Use facts not sweeping generalization. There is no such thing as a best or worst generation, there are heroes in each, and there are villains in each.
The problem is that once people are no longer afraid---of hunger, of cold, of dangerous work, of an officially or privately propagandised enemy---they start to become harder to control, they actually seem to act as if they had rights or something.
They generally also stop being as religious, making them even harder to control.
It was (I recall) a TRW report in 1973 or so that "blamed" the Sixties on American prosperity. Interesting that ever since then life has become harder and harder for normal people in America; this could be coincidence, or a natural consequence of the same factors that created our prosperity---but the conspiracy-sniffing gland in my brain is excited, reasonably or not, by the knowledge that since then incomes have declined, and our populace has become easier and easier to convince that the interests of the wealthy are our interests, and/or that Government and unions are utterly useless to help---leaving brute economic power the only real player.

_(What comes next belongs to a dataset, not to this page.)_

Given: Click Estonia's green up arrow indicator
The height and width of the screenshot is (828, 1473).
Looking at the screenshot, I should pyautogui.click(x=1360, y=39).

(Yes, there have been social advances...but the malefactors of great wealth don't give a damn about them---they don't mind a well-spoken Black man who thinks exactly the way they do, as long as they still have general racism to use to control us, and what care they about more gay rights or none when they're more concerned about their right to screw everyone, all the time?)
My teaching career began with my desire to use literature to inspire children to "be better people". However, because there are so many children in my classes who can't read, or who go to bed hungry, who are homeless, who are drug/alcohol addicted, or who are young teen parents I can only "inspire" them to make it through the day.
If you believe your generation can "make a difference" please go to your local school and join those of us Boomers who are still on the "front line".
We may be slowing down a lttle now and may need some more help "saving the world".
I want to question the - apparently - unquestionable...(and it's almost everywhere, not just Diane's show).
The benefit of The Women's Movement? And actually more broadly; the benefit of all of our latter 20th century hyper-enhanced personal freedoms?
Of benefit to whom? And at what cost to whom or to what? I mean, look at us? Look at the state of THE fundamental building block of any society.
What of families? You know, that institution that used to have a husband, a wife and some kids (if they were fortunate).
Really!? I mean it...ARE WE - ON BALANCE/OVER ALL - better off? Not opinions, (you can no doubt guess that I'm dubious)...What do the historical social/census statistics tell us? Lay that over 2 or 3 sociological studies WITH RESPECTED/ACCEPTED methodologies.
Please, do some shows on that. Question EVERYTHING. Just because something has become "normal" or because powerful interests are "comfortable" with a particular status - does not mean that it is good or healthy or long term beneficial.
I suspect there's alot here, if you will look.